This event was designed to strengthen relationships between the Wales and England Forums and their members, and to build closer ties with Scotland to create a UK wide network. The aim of the day was to create a creative and dynamic event where people could come together and hear each other’s stories and learn from each other whilst also developing some clear action points to move co-operative social care forwards.

What we set out to achieve

The day started with an interactive warm-up where everyone got to speak to the people they had never met before and to learn about each other about their aims for the day. Following this, Glenn Bowen from Wales Co-op Centre, Laurie Gregory from the Foster Care Co-operative, Fraser Kelly from Social Enterprise Scotland and Giles Wilmore, Associate Lead for People and Communities at Greater Manchester Health and Social Care Partnership  gave a brief insights into what was happening in terms of co-operative care in Wales, England, Scotland and Greater Manchester.

In the next session, using the Co-operatives UK and Co-operative College’s “Owning Our Care” research report as a starting point, participants explored the ‘Why, What and How’ of co-operative social care to generate ideas, examples and contacts that could help shape social care policy across the UK. People agreed that the focus should be on long-term care rather than acute care and that we need to be shouting about the people who are saying “we’re doing this and it works!” to make sure that the sometimes small or isolated initiatives that are making a real difference are more widely known about. Time and again, people talked about the fact that the key for so much of care is loneliness and having friends.
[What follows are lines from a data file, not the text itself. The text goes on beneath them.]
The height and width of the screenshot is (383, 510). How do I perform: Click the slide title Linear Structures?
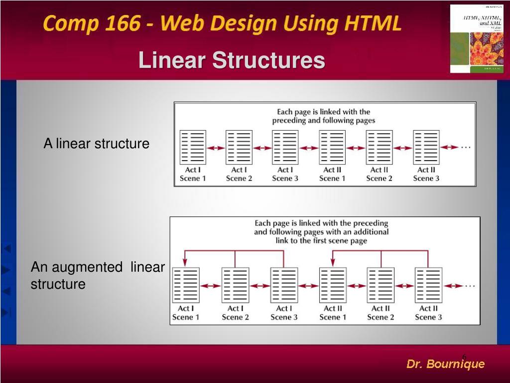[232, 61]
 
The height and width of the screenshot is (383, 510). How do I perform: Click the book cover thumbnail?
[477, 39]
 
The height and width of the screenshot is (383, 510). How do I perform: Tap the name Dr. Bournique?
[445, 364]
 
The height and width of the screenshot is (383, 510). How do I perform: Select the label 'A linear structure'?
[96, 144]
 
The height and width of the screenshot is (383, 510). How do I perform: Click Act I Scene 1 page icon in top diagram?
[192, 147]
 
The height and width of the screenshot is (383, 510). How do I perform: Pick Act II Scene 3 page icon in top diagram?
[426, 147]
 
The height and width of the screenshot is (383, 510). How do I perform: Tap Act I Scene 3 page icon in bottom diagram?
[284, 285]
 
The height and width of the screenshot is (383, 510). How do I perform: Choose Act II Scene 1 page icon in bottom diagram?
[333, 285]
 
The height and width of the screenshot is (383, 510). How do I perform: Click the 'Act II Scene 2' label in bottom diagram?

What came across was that we’re often asking the wrong questions; professionals need to have more “what matters to you” conversations with citizens as there’s too much focus on a system that tries to ‘fix’ local people.

Participants sat around a table at the social care forum

After a networking lunch, people listened to 3 short presentations on different discussion topics so that participants could join discussion groups and work their way around the different topics that interested them. Adrian Roper from Cartrefi Cymru, a nationwide Welsh charity that recently converted to a co-operative, opened the debate on how we can encourage organisations to democratise themselves into co-ops. Chris Dabbs from Unlimited Potential raised questions around how to better support grass-roots self-help, as fertile soil from which we can support co-ops to grow. Donna Coyle from Care to Co-operate encouraged people to think about how we can support consortia of care agencies as a means of promoting co-operative values and behaviours. This session was kept dynamic by lively facilitation from Julia Houlston-Clark of the Wales Restorative Approaches Partnership, who kept people moving and focused on creating ideas for concrete actions, and agreeing the priority actions to take forwards.

Next steps

The 3 priority actions were to identify positive common cause among local people to create the fertile ground for co-op start-ups, to raise awareness among commissioners about benefits of consortia and to create a beginners guide for commissioners and procurers of how to favour agencies with added social value.